A toxic combination of stress, severe hormone disruption and a cocktail of other undesirable emotional and physical imbalances, caused me to have a breakdown. My mind was racing uncontrollably to dark places, and the questions that appeared to have no answers kept on coming.
“NO” was my reply to antidepressants. I wasn’t depressed, but I needed a magic wand, and I needed it fast. I had lost my faith in everything, including my ability to heal myself, so I asked for a miracle, and slowly but surely it unfolded.
A friend used to come and sit with me, and one day she suggested going to see a hypnotherapist and this was the beginning of my healing journey to recovery. After a few visits, I’ve started to feel less anxious, and although the unwanted thoughts were still there, I was able to rationalise with myself more.

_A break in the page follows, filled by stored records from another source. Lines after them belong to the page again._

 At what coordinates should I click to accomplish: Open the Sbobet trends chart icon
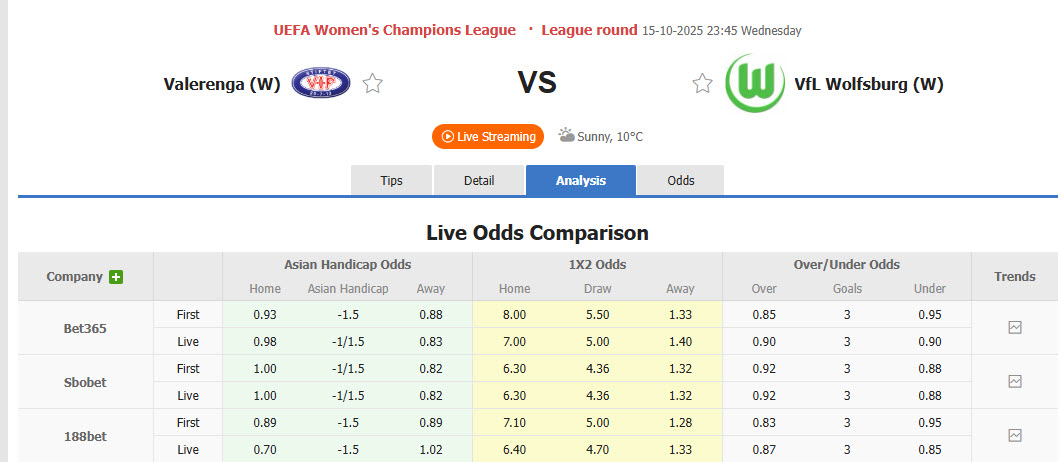[1015, 381]
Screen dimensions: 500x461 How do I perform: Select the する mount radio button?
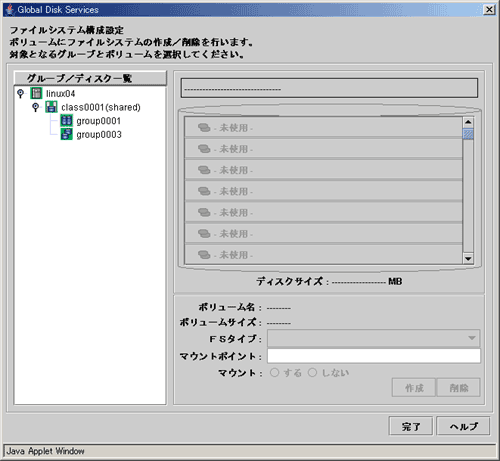[274, 372]
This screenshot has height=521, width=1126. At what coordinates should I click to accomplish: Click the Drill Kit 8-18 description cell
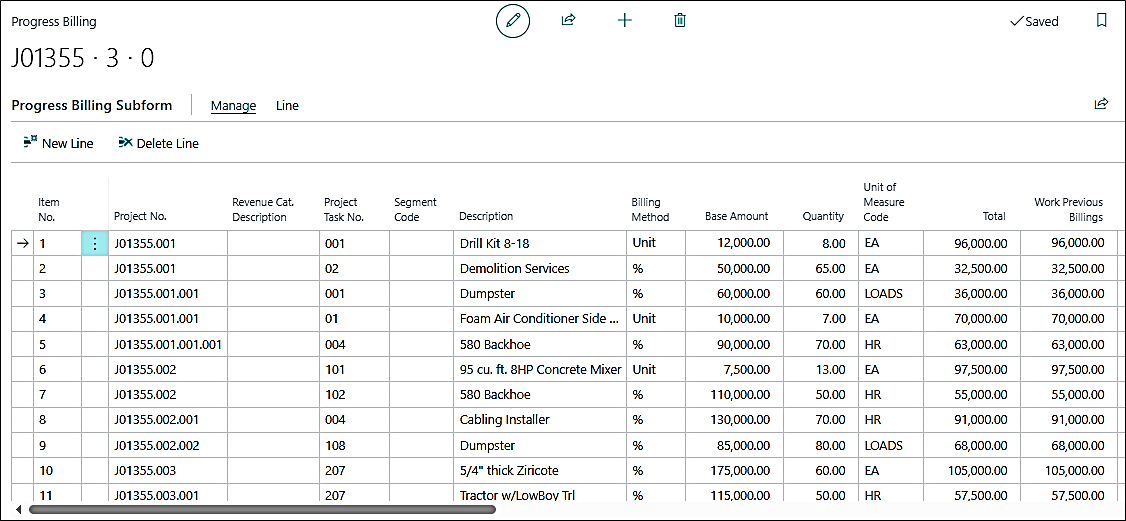tap(540, 243)
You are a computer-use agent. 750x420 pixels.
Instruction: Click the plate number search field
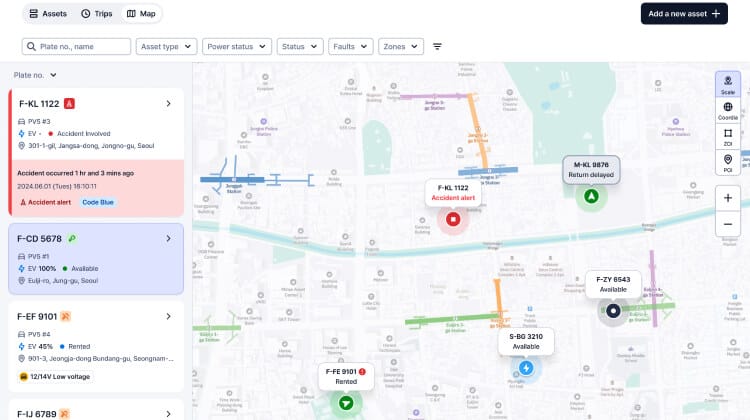point(77,47)
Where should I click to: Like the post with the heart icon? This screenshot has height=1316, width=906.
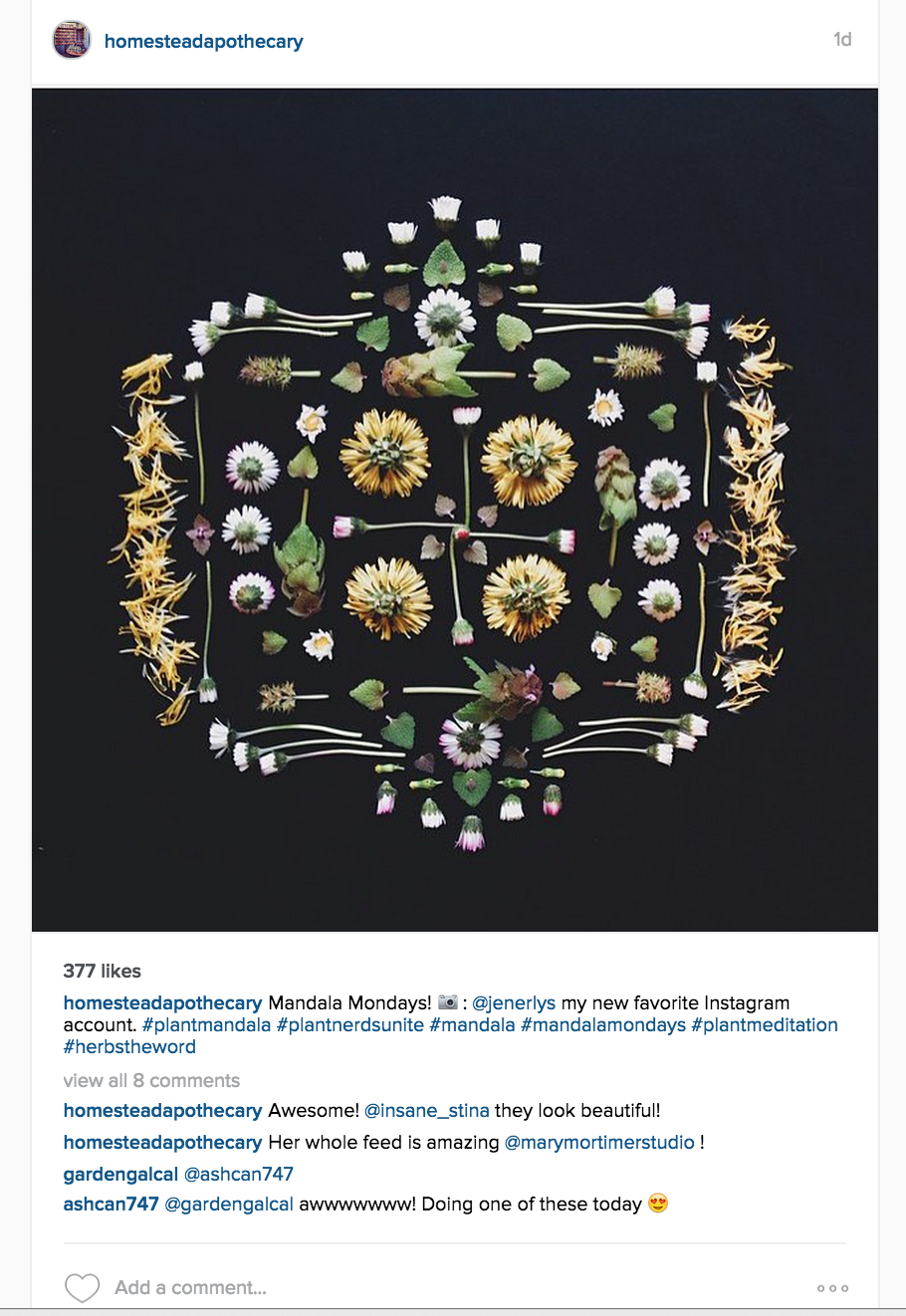tap(82, 1287)

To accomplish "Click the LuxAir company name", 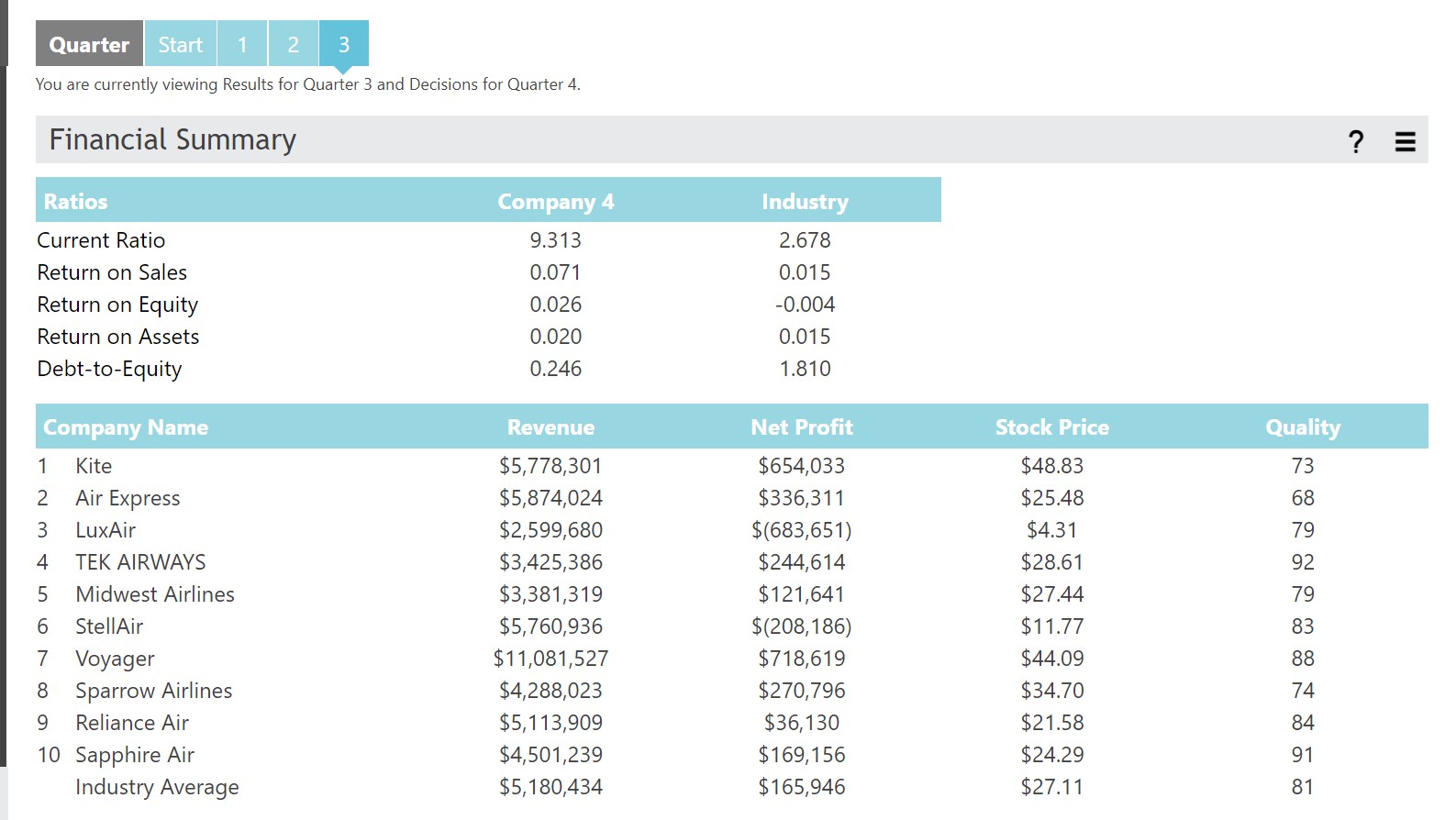I will click(106, 530).
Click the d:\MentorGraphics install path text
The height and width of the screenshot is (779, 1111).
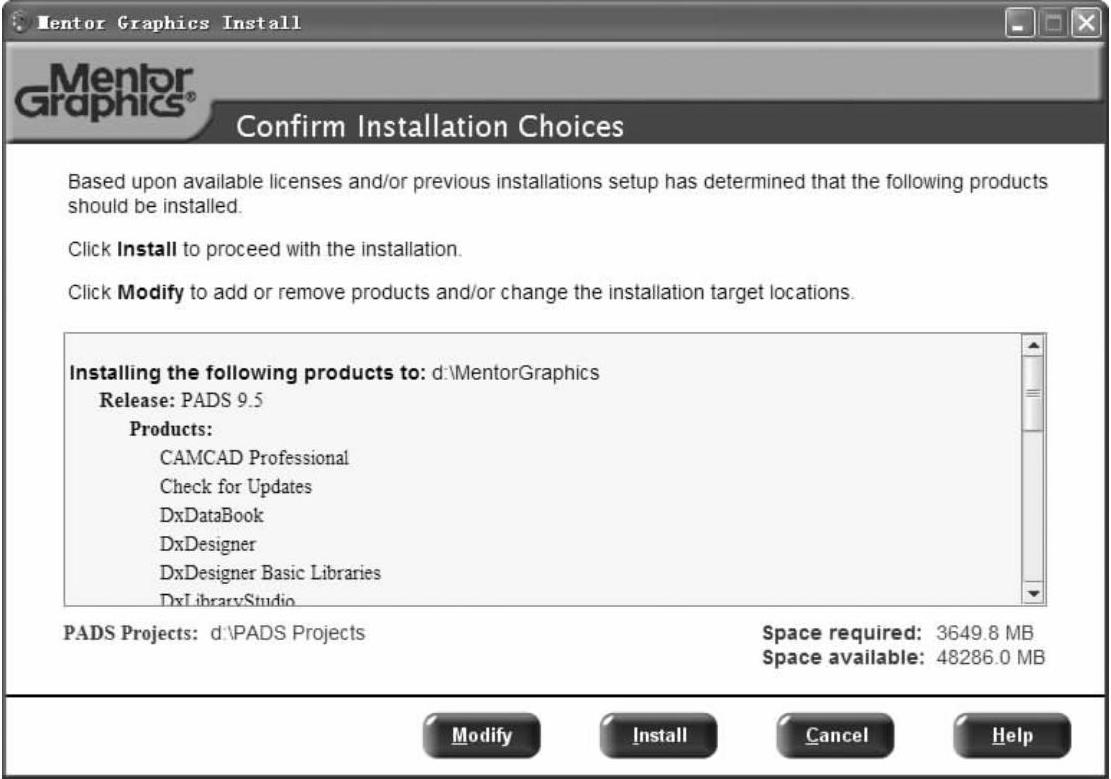point(515,373)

I started to do some detective work and found out that when in perimenopause, you are usually depleted in progesterone, so I was chauffeured to the health food shop (driving was still out of the question) and armed with separate bottles of both progesterone and oestrogen, set off home. After one dose of progesterone, the black clouds started to move away, and I can remember the joy of feeling so much better.
Of course, the magic wand had weaved the first part of its magic, but it wasn’t as easy as taking one progesterone capsule a day from now on, too much one way, and it would tip me back into imbalance again.
I used to dowse daily for my progesterone and oestrogen, it may be that my body needed progesterone 3 days in a row, then nothing at all for a day, then oestrogen for a day.
Our hormones aren’t predictable, they are changing all the time, as we know when the onset of a period is arriving. Mine can change by what I eat, how I sleep, my environment, so for me, the only true way to recovery, was to trust and listen to myself.
The medical profession had no idea what to do with me, and I hear regularly that the lack of knowledge around perimenopause and beyond, is quite alarming. It is often said that it affects 50 % of the population, but actually, it affects every single one of us, as we all have partners, spouses, children, work colleagues etc, so the backlash may become permanent to all we know and love.
However, even in the darkest times, if we just trust, the answer will always appear.